E-commerce en France : ce que les données FEVAD révèlent pour votre boutique

En résumé : Le marché e-commerce français a atteint 196,4 milliards d'euros en 2025 (+7 % vs 2024), avec 3,2 milliards de transactions. La France est le premier marché e-commerce d'Europe. Mais les données FEVAD agrègent voyages, billetterie et grandes enseignes : pour une boutique indépendante, les signaux qui comptent vraiment sont ailleurs. Cet article lit ces chiffres avec un filtre critique pour en extraire ce qui s'applique concrètement à une boutique indépendante.

Note de lecture : les données FEVAD reflètent l'ensemble du marché français, services compris (voyages, loisirs, billetterie). Le secteur services pèse 120,3 milliards d'euros contre 76,1 milliards pour les produits physiques. Si vous vendez des produits, la dynamique réelle de votre marché est moins euphorique que le chiffre global ne le suggère. Ce qui est utile : extraire les signaux comportementaux qui s'appliquent à votre réalité, pas se comparer au marché dans sa globalité.

Le marché des produits a progressé en 2025, mais moins vite que les services

196,4 milliards d'euros. C'est le chiffre d'affaires total de l'e-commerce en France en 2025 selon la FEVAD, soit +7 % par rapport à 2024. 41,6 millions de Français de plus de 15 ans ont acheté en ligne, soit 73,3 % de la population, un gain de 2,2 millions de personnes en un an.

Mais ce chiffre global masque une réalité à deux vitesses. Les services (voyages, loisirs, billetterie) ont progressé de +9 % à 120,3 milliards d'euros. Les produits physiques, eux, n'ont progressé que de +4 % à 76,1 milliards. Pour une boutique qui vend des produits, la croissance du marché pertinent est donc de +4 %, pas de +7 %.

Autre signal à surveiller : le panier moyen est en recul de 3 %, à 62 euros.

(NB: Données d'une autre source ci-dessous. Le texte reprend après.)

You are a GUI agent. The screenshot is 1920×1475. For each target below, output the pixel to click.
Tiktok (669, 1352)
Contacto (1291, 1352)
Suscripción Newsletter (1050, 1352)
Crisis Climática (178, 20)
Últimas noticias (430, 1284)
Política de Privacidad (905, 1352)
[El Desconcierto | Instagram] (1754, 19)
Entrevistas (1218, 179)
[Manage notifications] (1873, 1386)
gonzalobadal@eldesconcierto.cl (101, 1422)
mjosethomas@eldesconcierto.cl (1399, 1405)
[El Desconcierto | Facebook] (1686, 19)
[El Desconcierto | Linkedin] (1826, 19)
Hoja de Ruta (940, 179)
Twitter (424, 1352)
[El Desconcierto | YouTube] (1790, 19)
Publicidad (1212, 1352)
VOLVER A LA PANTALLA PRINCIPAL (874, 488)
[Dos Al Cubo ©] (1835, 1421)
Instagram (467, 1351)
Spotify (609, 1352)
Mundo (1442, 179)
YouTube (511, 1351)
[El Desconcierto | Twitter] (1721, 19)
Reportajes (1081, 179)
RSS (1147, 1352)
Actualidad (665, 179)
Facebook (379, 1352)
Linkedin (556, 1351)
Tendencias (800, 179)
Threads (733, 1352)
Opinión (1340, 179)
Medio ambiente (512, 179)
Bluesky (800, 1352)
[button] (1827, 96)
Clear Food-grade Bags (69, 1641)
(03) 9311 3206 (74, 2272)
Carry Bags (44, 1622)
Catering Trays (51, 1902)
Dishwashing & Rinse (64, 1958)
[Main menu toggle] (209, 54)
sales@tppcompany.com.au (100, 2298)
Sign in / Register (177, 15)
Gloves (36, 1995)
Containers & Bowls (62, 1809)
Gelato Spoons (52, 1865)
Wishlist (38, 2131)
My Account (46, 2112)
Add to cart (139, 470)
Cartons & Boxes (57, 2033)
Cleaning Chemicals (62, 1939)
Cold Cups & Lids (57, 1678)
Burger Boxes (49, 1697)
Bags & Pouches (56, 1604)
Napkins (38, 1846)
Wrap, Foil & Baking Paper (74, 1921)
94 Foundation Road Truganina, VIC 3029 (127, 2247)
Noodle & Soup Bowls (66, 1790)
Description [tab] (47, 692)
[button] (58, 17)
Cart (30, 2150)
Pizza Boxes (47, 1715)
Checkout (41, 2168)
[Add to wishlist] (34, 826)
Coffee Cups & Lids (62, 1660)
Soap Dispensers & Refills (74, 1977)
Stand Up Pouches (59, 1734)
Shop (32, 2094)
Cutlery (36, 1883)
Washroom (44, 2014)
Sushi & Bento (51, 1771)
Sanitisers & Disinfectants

Les acheteurs font plus de transactions, mais dépensent moins à chaque fois. Cela augmente la pression sur les frais de port : un panier de 62 euros laisse peu de marge pour absorber un coût de livraison élevé.

Ce que les données FEVAD ne mesurent pas : le comportement réel du consommateur

Le bilan FEVAD décrit le volume du marché. Il ne dit pas ce qui fait acheter, ni ce qui fait fuir. Pour cela, les données de comportement sont plus utiles, et souvent plus inconfortables.

Le mobile est devenu l'écran principal

65 % des e-acheteurs français commandent depuis un smartphone, selon FEVAD. Sur 17 des 20 premiers sites e-commerce français, les connexions mobile représentent plus de 75 % de l'audience. Le Black Friday 2025 l'a confirmé : 55 % des ventes ont été finalisées sur mobile.

Pour une boutique indépendante, la conséquence est directe : un checkout qui fonctionne bien sur desktop mais pas sur smartphone n'est pas un problème technique mineur. C'est de la conversion perdue chaque jour.

La principale cause d'abandon de panier n'est pas la lenteur de livraison

Selon le Baymard Institute, la première cause d'abandon de panier est la découverte de frais inattendus au moment du paiement, notamment des frais de port qui n'étaient pas visibles sur la fiche produit.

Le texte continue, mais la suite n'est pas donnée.